Au XVIIe siècle et surtout après la révocation de l’édit de Nantes en 1685, les Calvinistes français ou Huguenots, se réfugient dans les pays protestants d’Europe du Nord. Le groupe des négociants s’installe dans les grands centres commerciaux notamment les ports où leur intégration est plus ou moins grande selon les pays d’accueil. Ils donnent naissance à une société multiculturelle caractérisée par des relations familiales et économiques transnationales.

L’image traditionnelle du Huguenot est celle d’un homme profondément attaché aux nouvelles idées religieuses propagées par Calvin, persécuté par les mesures discriminatoires du roi de France et subissant une grande violence pour abjurer sa foi. Devant l’impossibilité de vivre dans leur patrie sans renier leur religion, les réformés s’enfuient au prix de grands dangers, tout particulièrement après la révocation de l’édit de Nantes, vers des contrées où règne une plus grande tolérance religieuse, notamment les pays protestants de l’Europe du Nord, comme les Provinces-Unies, l’Angleterre, les principautés allemandes ou la Scandinavie. L’émigré huguenot, même s’il s’installe définitivement hors de France, garde cependant des relations avec son pays d’origine tout en conservant une appartenance communautaire très forte que ce soit en matière de religion ou de sociabilité.

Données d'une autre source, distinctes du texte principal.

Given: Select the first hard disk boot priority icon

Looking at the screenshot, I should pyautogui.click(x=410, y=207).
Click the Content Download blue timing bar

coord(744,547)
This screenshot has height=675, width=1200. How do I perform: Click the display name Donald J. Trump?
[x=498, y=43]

Ainsi, en raison de ses activités internationales, le groupe des négociants huguenots développe des réseaux d’affaires transnationaux renforcés par des unions matrimoniales entre coreligionnaires des différents pays du Refuge.

Si la représentation de l’émigré persécuté est certainement proche de la vérité pour de nombreux Huguenots chassés de leurs villes et villages de Provence, de Languedoc, de Guyenne ou de Saintonge, l’étude des négociants huguenots installés dans le Nord de l’Europe offre une autre image du Refuge. Nombre d’entre eux ne sont pas des hommes persécutés pour leurs idées religieuses ni d’authentiques Français. Certains arrivent de pays calvinistes où leurs familles sont établies depuis plusieurs générations et où ils ne sont nullement persécutés, à l’exemple de la Suisse ou des Provinces-Unies. Leur migration a pour but de créer ou développer une activité commerciale comme de nombreux hommes d’affaires européens,1  notamment dans les années 1720-1750 en liaison avec l’essor du commerce colonial. D’autre part, s’agit-il de ‘Français de France’ ou de réformés calvinistes dont la langue est le français ?2  Les passages fréquents d’un pays à l’autre et les multiples unions matrimoniales transnationales ne permettent pas de répondre à cette question et il est difficile de déterminer précisément l’origine des individus de la communauté huguenote, qui doit par conséquent être considérée dans son ensemble, c’est-à-dire comme comprenant la totalité des individus appartenant à l’Église réformée française. L’importance du groupe exerçant l’activité de négociant est cependant faible par rapport au nombre total des émigrés, et leurs particularités ne doivent nullement être généralisées, d’autant plus que les sources dont dispose l’historien ne concernent que l’élite de ce groupe.

 

  • 1. Klaus Weber, ‘French Migrants into Loyal Germans: Huguenots in Hamburg (1685-1985)’, in M. König et R. Ohliger (eds.), Enlarging European History: Migration Movements in Historical Perspective, Beihefte der Francia, 62 (Ostfildern: Thorbecke, 2006), p. 56.
  • 2. Myriam Yardeni, Le refuge protestant (Paris : PUF, 1985), p. 11.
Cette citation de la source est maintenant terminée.